First- there are some words that are inherently musical- but moreover, strike a highly personal but nebulous connection with individuals.
For example- J.R.R. Tolkien once wrote (in a linguistic essay) that the word combination ‘cellar door’ had a particularly lyrical musicality. , Annie Dillard (writer of ‘Pilgrim at Tinker Creek’) cited a poet friend (Rosanne Coggeshall) as giving the laurels to ‘sycamore’. I’m not sure I see eye to eye with Tolkien or Coggeshall on this- for me, ‘grayling’ is THE word of surpassing loveliness. I think I first encountered the word in a Scottish children’s book, and I still recall the shivers that caressed my spine upon reading it.

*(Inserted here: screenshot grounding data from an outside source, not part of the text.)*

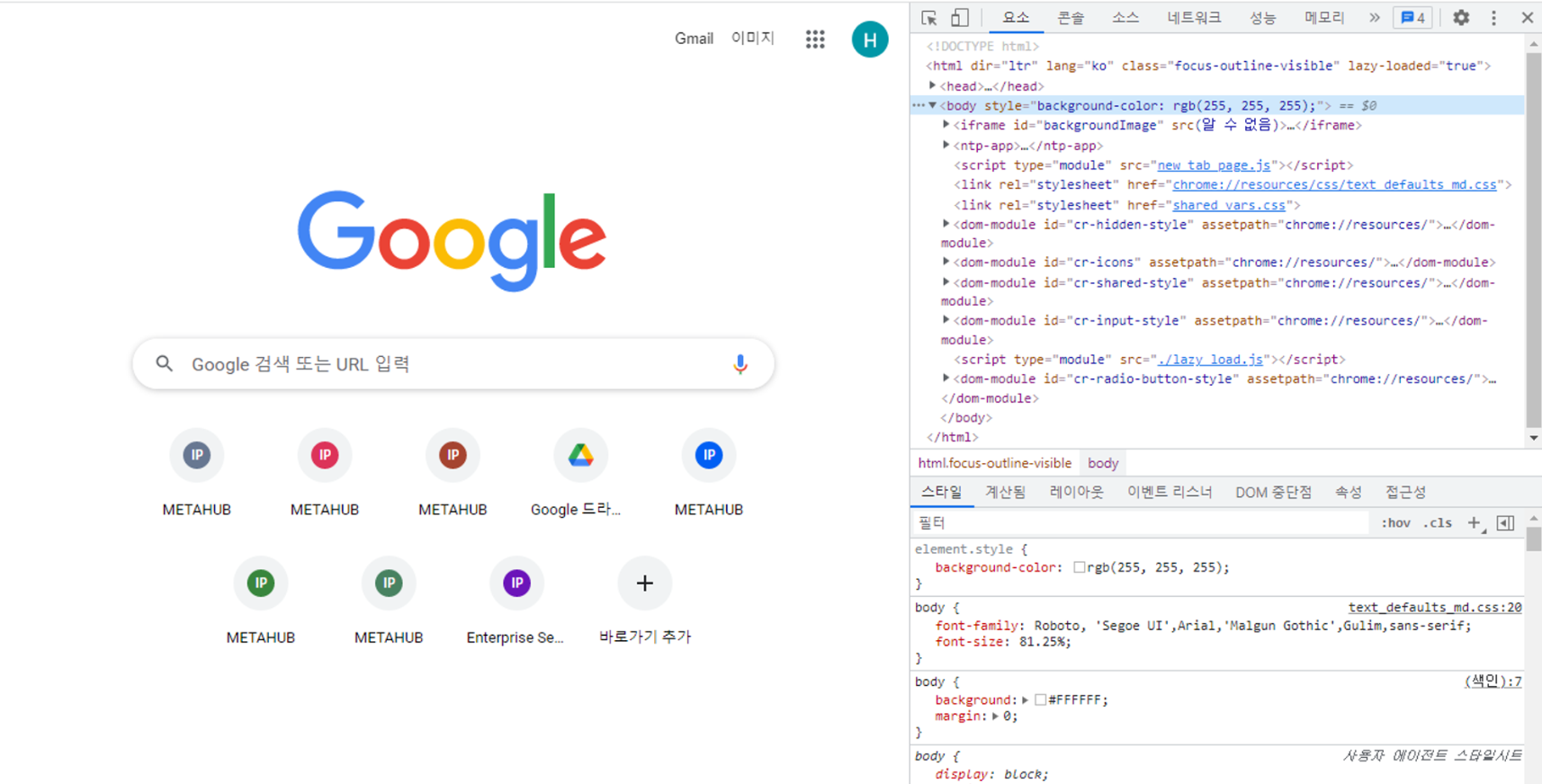This screenshot has width=1542, height=784.
Task: Expand the head element node
Action: [933, 86]
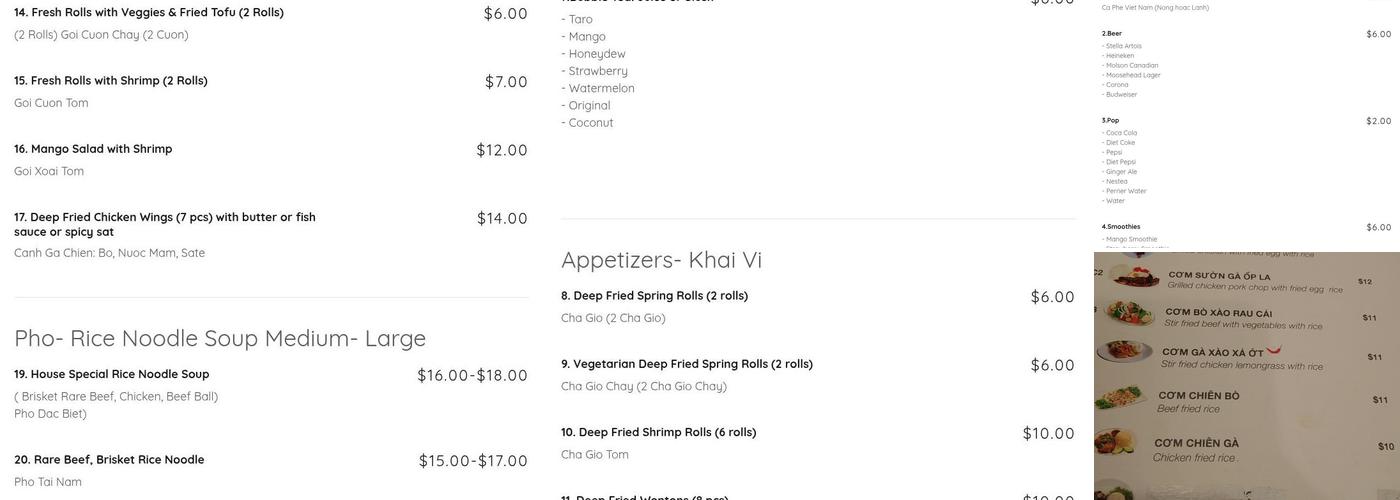The image size is (1400, 500).
Task: Click the chili pepper icon on the photo menu
Action: tap(1273, 350)
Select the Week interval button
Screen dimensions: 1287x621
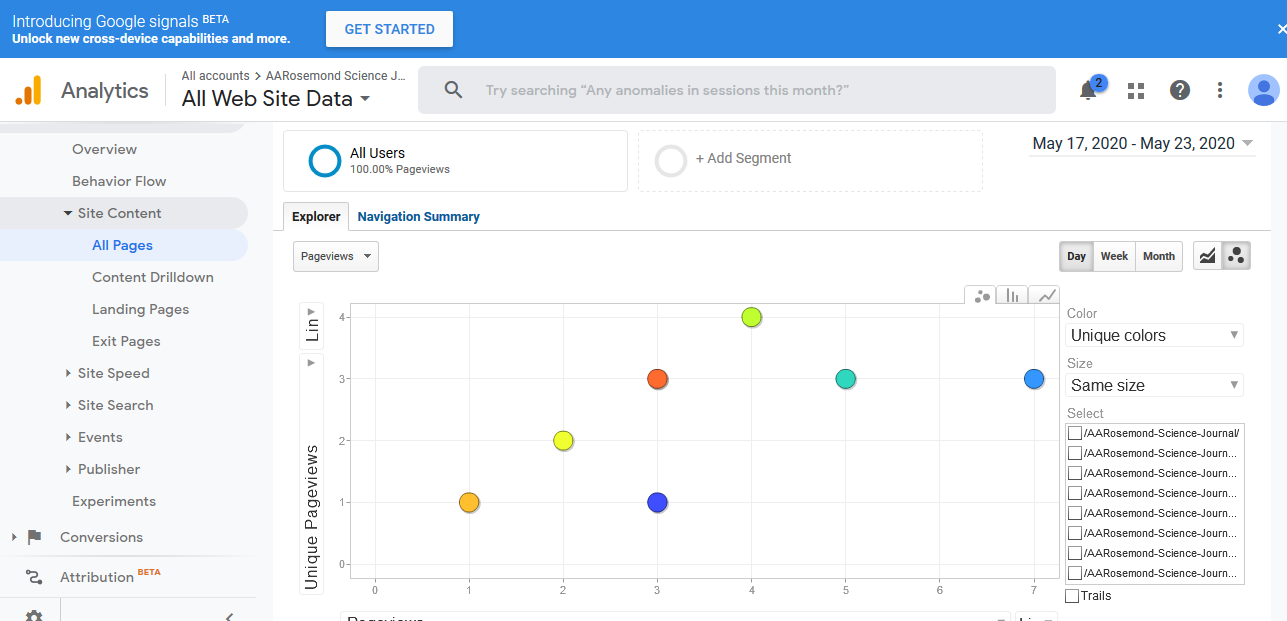[x=1114, y=256]
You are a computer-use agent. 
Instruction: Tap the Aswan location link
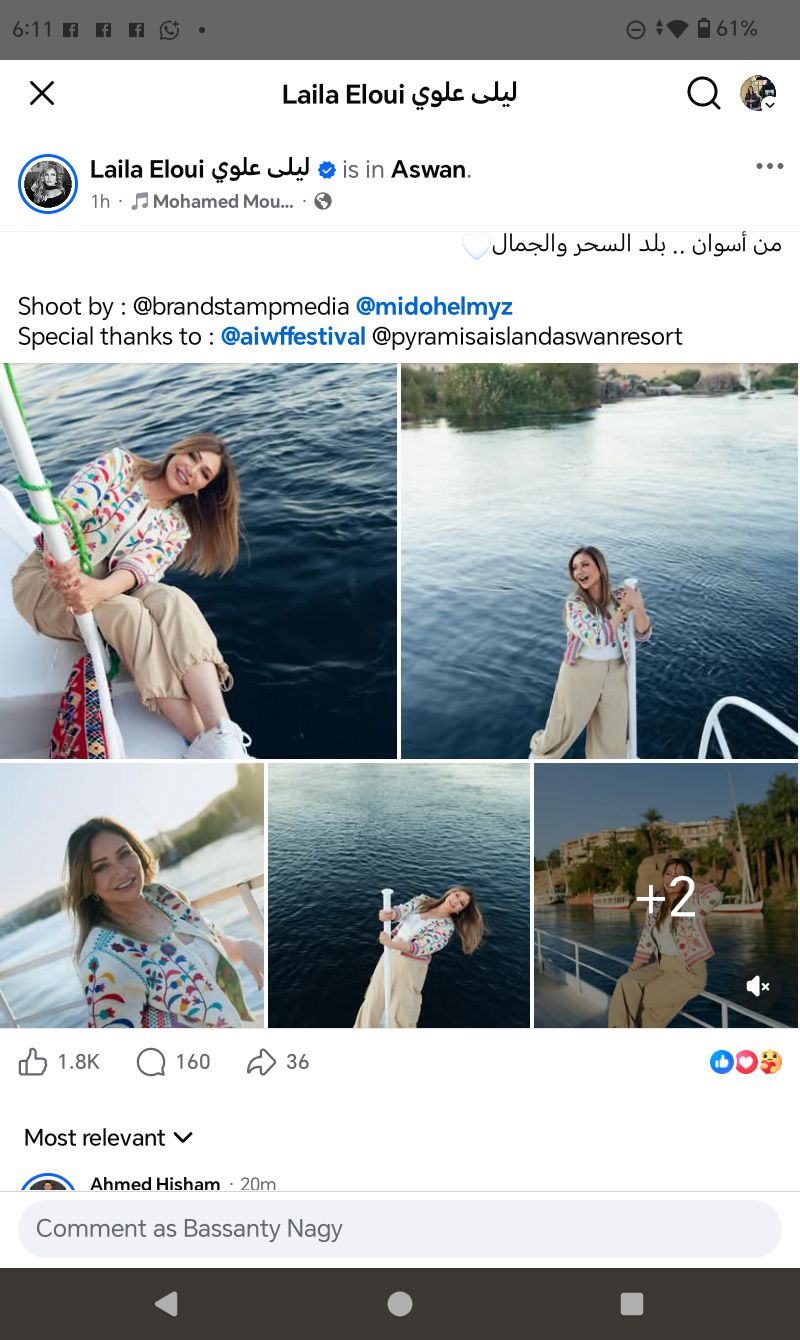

I finally hooked into one 17 days into our trip. Grayling aren’t the fiercest fighters in the finned ranks, but when that fish's flaring dorsal fin cut the water, the falling sun shone through it, igniting flashes of turquoise, malachite and rose in the delicate tissue.
Grayling have since endured as one of my archetypal symbols of wildness.
Some Japanese master potters would develop a personal, simplified design and paint it in glaze on vessel after vessel, finding beauty in slight variation, in the ‘Wabi-sabi’ that is only achievable through effortless grace. Soji Hamada- the great contemporary of Bernard Leach- was famous for this.
The textures and colors of Raku also evoke the stippling and transitory, shifting hues of a graylings flank... as does the very unpredictability of the Raku process.
Mind- I’d have to live a few lifetimes to walk in the footsteps of Soji Hamada, but between him and my beloved Thymallus arcticus, I feel like I’m covered on the inspiration end of things.